Bu ayetlerde kullanılan simgelere dikkat edersek parça kolaylıkla anlaşılır. Ev "bizleriz" yani kilise topluluğudur (a.6). Musa kilise topluluğunun "tümüne sadık davrandı" (a.5). Bunu nasıl yaptı? Onun zamanında daha kilise topluluğu diye bir şey yoktu. "Sonradan açıklanacak konularda tanıklık" ederek bunu yaptı. Musa Tanrı'dan ilettiği konularla sonradan açıklanacak kurtuluşa tanıklık etti. Çadır ve eşyaları, orada kesilen kurbanlar ve yapılan tapınma bu kurtuluşla ilgili simgelerdir. Musa bunları bildirerek kilise topluluğuna "sadık davrandı." Petros'un yazdığı gibi: "Sizlere sağlanan kayraya ilişkin bildiride bulunan peygamberler kurtuluş konusunda araştırıp soruşturdular.. Bu konularda kendilerine değil, sizlere hizmet sundukları onlara açıklandı" (1.Petros 1:10,12).
Musa'nın evdeki yeri "hizmet görücü" idi (a.5). İsa ise Musa'dan kat kat yüceliğe sahiptir (a.3). Musa evde hizmet eden bir görevli, İsa "evi yapandır" (a.5; a.3). Her evin bir yapıcısı bulunduğu ve Tanrı'nın her şeyin yapıcısı olduğu gibi "Mesih Oğul olarak Tanrı'nın Evi üzerindedir" (a.4; a.6). Yine burada İsa Mesih'in Tanrı'yla bir oluşu vurgulanır. Mesih kilise topluluğunun başı ve yöneticisidir. Tanrı Evi'nin üzerindedir.

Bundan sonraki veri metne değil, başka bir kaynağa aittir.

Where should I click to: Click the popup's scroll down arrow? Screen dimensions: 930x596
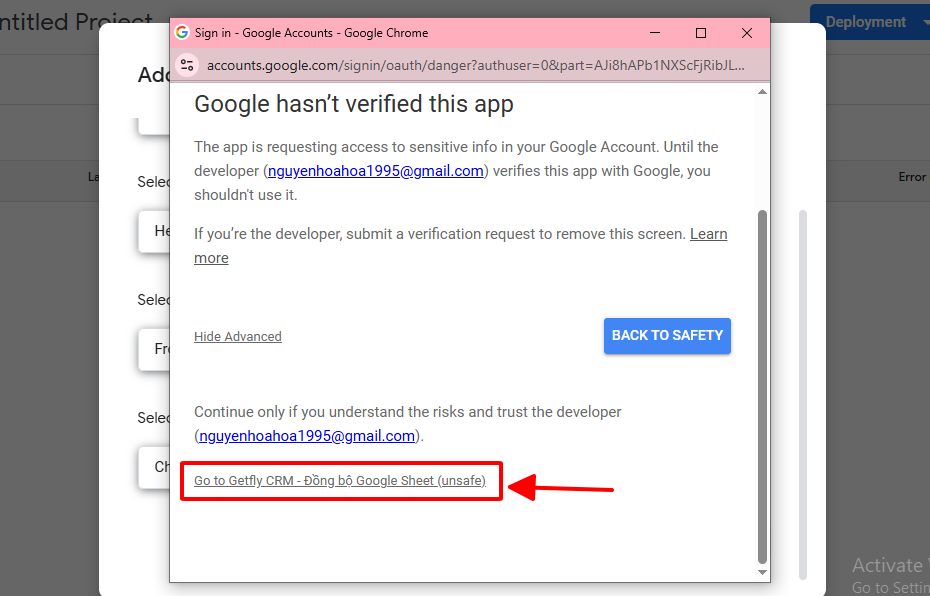[x=762, y=573]
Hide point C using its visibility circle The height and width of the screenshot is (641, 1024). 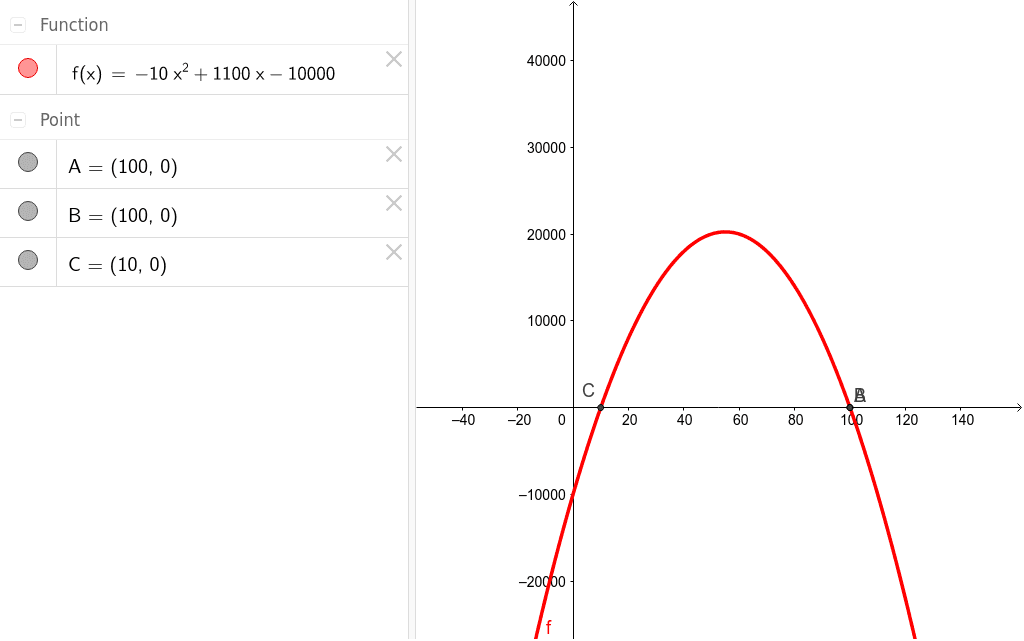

İbraniler'e mektupta bulunan uyarı sözlerinden bir örnek daha raslarız burada: "O'nun Evi bizleriz: Eğer güvencimizi ve umudun doğurduğu kıvancı sonuna dek sürdürürsek" (a.6). Mektubun kendilerine yazıldığı inanlıların güvençlerini ve umutlarının verdiği kıvancı yarı yolda bırakmak tehlikesinde olduğu anlaşılır burada. "Güvencimiz" (M. cesaretimiz) diye çevrilen "parrhesia" sözcüğü "tüm" anlamındaki "pas" ve "konuşma" anlamındaki "rhesis" sözcüklerinin birleşiminden oluşur. Serbestçe, korkusuzca konuşmak anlamına gelir. İnanlının güvençle, korkusuzca tanıklık etmesi söz konusu. Kutsal Kitap'ta umut kesinlikle geleceği bilinen şeyin özlemle beklenmesidir. İnanlı kavuşacağını bildiği yüceliği düşünürken sevinip kıvançla dolar. Oysa bunu sona dek sürdürmesi gerek.